Bu kitap beni, caddeli betonlu trafikli, kulağımda bangır bangır müzikli istanbullu hayatıma zorunlu bir hastalık ve kar molası verdiğim anda buldu.
Bu zorunlu mola olmasaydı, can sıkıntısıyla camdan bahçeyi, adını bilmediğim kuşların; şu kafası kızıl olanlarla boynunda siyah halka olanları saatlerce gözlemlemeyecektim. Ağaçlara sığındığının farkına varmayacaktım. Karın ağırlığından iki büklüm olmuş ağaçlara üzülmeye başlamıştım. Duvarın güneye bakan köşesine gömdüğüm kedimin üzerine ilk kez yağdı. Kardaki pati izlerinin ölen kedimin ruhuna ait olmasını istedim, öksürük şurubu sarhoşluğuyla. Karda yürür pıt pıt pat. İşte bu kitap beni bu anda buldu. Yoksa eğer caddeli betonlu trafikli kulağımda bangır bangır müzikli istanbullu hayatımda bulsaydı, bu kitabı içime almaya hazır olmayacaktım.
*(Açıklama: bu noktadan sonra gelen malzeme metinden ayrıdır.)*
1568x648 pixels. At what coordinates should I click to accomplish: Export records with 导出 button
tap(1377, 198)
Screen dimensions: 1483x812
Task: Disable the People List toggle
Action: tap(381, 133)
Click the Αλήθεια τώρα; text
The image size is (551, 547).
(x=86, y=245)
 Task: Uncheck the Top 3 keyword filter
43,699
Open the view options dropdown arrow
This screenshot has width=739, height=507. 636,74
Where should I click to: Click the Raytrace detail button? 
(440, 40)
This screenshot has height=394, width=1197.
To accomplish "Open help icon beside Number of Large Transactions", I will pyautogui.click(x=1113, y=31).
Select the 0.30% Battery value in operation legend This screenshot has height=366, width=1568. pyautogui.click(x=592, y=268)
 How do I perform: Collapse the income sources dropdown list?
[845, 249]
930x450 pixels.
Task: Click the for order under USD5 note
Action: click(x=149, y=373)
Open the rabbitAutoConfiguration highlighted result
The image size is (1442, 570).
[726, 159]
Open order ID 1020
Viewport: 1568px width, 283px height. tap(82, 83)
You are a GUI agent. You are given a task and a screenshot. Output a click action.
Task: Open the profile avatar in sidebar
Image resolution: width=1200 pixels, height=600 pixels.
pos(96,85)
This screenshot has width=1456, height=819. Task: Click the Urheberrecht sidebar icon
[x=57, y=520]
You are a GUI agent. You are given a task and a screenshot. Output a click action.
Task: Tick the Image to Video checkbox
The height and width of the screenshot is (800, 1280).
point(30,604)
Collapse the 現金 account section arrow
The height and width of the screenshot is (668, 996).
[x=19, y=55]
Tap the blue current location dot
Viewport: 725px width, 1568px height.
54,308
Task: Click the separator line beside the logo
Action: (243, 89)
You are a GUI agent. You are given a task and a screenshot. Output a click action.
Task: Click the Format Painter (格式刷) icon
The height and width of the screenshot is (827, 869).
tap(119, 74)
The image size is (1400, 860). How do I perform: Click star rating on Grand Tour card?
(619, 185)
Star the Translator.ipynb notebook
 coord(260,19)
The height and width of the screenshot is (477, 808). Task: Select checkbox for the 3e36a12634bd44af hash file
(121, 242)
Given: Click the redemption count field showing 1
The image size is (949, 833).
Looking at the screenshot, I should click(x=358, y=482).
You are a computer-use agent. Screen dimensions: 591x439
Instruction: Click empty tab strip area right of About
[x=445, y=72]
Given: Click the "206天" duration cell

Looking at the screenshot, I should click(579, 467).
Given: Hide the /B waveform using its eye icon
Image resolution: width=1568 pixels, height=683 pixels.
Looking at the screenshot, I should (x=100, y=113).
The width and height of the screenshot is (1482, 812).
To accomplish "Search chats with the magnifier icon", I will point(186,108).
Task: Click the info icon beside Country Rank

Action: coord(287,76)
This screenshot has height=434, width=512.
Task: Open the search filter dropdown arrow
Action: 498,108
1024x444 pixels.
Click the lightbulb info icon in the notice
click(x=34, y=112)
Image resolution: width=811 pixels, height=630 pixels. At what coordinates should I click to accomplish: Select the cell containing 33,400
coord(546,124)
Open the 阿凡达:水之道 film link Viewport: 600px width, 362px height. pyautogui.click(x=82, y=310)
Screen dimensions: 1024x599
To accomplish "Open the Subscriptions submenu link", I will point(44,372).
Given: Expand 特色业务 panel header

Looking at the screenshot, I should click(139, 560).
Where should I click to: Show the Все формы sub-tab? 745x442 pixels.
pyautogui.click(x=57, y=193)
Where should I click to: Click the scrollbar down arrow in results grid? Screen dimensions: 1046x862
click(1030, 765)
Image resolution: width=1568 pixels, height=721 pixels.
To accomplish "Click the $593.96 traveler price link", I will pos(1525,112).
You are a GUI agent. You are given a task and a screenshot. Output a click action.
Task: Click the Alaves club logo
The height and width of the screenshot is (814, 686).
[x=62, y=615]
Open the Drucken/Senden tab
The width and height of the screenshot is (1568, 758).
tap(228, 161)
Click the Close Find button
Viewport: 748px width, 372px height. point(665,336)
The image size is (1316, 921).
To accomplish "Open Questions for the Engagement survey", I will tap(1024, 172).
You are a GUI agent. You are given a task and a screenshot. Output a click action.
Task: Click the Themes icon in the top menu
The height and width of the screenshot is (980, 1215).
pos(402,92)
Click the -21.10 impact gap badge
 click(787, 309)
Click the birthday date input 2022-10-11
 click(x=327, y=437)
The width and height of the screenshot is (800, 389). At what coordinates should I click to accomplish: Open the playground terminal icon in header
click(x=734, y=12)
Beni bir ağaca sarılmış göremezsiniz. Çimene uzanıp üzerimde karınca yürümesine izin vermem. Karıncanın ekşi bir tadı vardır, nedense bilirim. Av ile ilgim sardunyalara dadanan salyongazları tuzla haklamaktır, sayılır mı? Bir de bir keresinde gerçek bir aslan yavrusunu kucağıma almıştım, sokak kedisinden irice, patileri avucum kadar büyük. Bu kitap beni hayvanlarla ve doğayla olan gerçek yakın temaslarımdan birinde değil de, kedimin ruhunu hissetmek istediğim anda buldu, pati izleri şahit. Gerçekle hayal arasına sıkıştığım anda, arada cam olsa da bahçeyi gözlemlerken. Bütün algılarım açık, sinüslerim tıkalı. Doğru zamanda doğru kitap.
Bu kitap, Faruk Duman’ın novellası Ve Bir Pars, Hüzünle Kaybolur. İlk iki sayfasındaki epigraflarla, zaman yitirmeden aidiyetini ilan ediyor. Kitap, Beypazarı’nda öldürülen son Anadolu Pars’ına adanmış.
Sonra Borges’ten bir alıntıyla, edebiyattaki yerinin şiirlerdeki suret ve simge olacağının haberini veriyor. Birazdan okuyacaklarım bir Anadolu efsanesi olacak, pars sonunda ölecek, ölmeden önce hikayeyi folklorik-fantastik edebiyat geleneğine taşıyan bir simge olmayı başaracağı için ebedi bir kahraman olacak.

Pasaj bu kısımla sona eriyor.